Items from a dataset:
-------

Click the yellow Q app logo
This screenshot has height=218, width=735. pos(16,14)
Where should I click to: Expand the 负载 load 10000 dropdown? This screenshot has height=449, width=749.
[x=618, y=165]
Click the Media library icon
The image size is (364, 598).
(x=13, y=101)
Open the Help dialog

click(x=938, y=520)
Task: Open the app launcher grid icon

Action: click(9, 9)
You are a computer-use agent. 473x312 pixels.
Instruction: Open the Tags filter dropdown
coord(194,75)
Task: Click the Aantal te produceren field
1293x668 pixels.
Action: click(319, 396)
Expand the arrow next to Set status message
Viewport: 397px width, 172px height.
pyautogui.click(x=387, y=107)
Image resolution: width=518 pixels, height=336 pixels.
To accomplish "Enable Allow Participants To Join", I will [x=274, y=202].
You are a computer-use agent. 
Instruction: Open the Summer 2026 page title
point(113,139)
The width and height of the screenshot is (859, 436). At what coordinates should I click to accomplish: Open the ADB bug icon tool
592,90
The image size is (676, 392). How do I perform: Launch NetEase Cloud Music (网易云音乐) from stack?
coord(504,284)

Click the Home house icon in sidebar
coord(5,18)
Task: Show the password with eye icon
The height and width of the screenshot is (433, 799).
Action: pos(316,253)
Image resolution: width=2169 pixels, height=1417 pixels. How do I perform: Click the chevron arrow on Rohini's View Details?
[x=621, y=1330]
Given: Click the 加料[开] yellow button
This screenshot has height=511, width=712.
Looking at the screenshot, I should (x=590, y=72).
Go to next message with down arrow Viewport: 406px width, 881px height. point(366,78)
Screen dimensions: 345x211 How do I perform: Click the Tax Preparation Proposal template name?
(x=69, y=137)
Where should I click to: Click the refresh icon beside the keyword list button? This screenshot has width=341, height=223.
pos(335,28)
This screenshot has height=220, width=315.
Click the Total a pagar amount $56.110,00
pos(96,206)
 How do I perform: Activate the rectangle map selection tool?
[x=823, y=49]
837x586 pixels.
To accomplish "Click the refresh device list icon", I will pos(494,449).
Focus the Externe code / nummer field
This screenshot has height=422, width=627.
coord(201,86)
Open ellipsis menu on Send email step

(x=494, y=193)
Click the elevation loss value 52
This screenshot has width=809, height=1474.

-------

What the task requires: Your task is to reproduce the records in full, without any alteration.

Response to this task:
Click the yellow Q app logo
This screenshot has height=218, width=735. pos(16,14)
Where should I click to: Expand the 负载 load 10000 dropdown? This screenshot has height=449, width=749.
[x=618, y=165]
Click the Media library icon
The image size is (364, 598).
(x=13, y=101)
Open the Help dialog

click(x=938, y=520)
Task: Open the app launcher grid icon

Action: click(9, 9)
You are a computer-use agent. 473x312 pixels.
Instruction: Open the Tags filter dropdown
coord(194,75)
Task: Click the Aantal te produceren field
1293x668 pixels.
Action: click(319, 396)
Expand the arrow next to Set status message
Viewport: 397px width, 172px height.
pyautogui.click(x=387, y=107)
Image resolution: width=518 pixels, height=336 pixels.
To accomplish "Enable Allow Participants To Join", I will [x=274, y=202].
You are a computer-use agent. 
Instruction: Open the Summer 2026 page title
point(113,139)
The width and height of the screenshot is (859, 436). At what coordinates should I click to accomplish: Open the ADB bug icon tool
592,90
The image size is (676, 392). How do I perform: Launch NetEase Cloud Music (网易云音乐) from stack?
coord(504,284)

Click the Home house icon in sidebar
coord(5,18)
Task: Show the password with eye icon
The height and width of the screenshot is (433, 799).
Action: pos(316,253)
Image resolution: width=2169 pixels, height=1417 pixels. How do I perform: Click the chevron arrow on Rohini's View Details?
[x=621, y=1330]
Given: Click the 加料[开] yellow button
This screenshot has height=511, width=712.
Looking at the screenshot, I should (x=590, y=72).
Go to next message with down arrow Viewport: 406px width, 881px height. point(366,78)
Screen dimensions: 345x211 How do I perform: Click the Tax Preparation Proposal template name?
(x=69, y=137)
Where should I click to: Click the refresh icon beside the keyword list button? This screenshot has width=341, height=223.
pos(335,28)
This screenshot has height=220, width=315.
Click the Total a pagar amount $56.110,00
pos(96,206)
 How do I perform: Activate the rectangle map selection tool?
[x=823, y=49]
837x586 pixels.
To accomplish "Click the refresh device list icon", I will pos(494,449).
Focus the Externe code / nummer field
This screenshot has height=422, width=627.
coord(201,86)
Open ellipsis menu on Send email step

(x=494, y=193)
Click the elevation loss value 52
This screenshot has width=809, height=1474.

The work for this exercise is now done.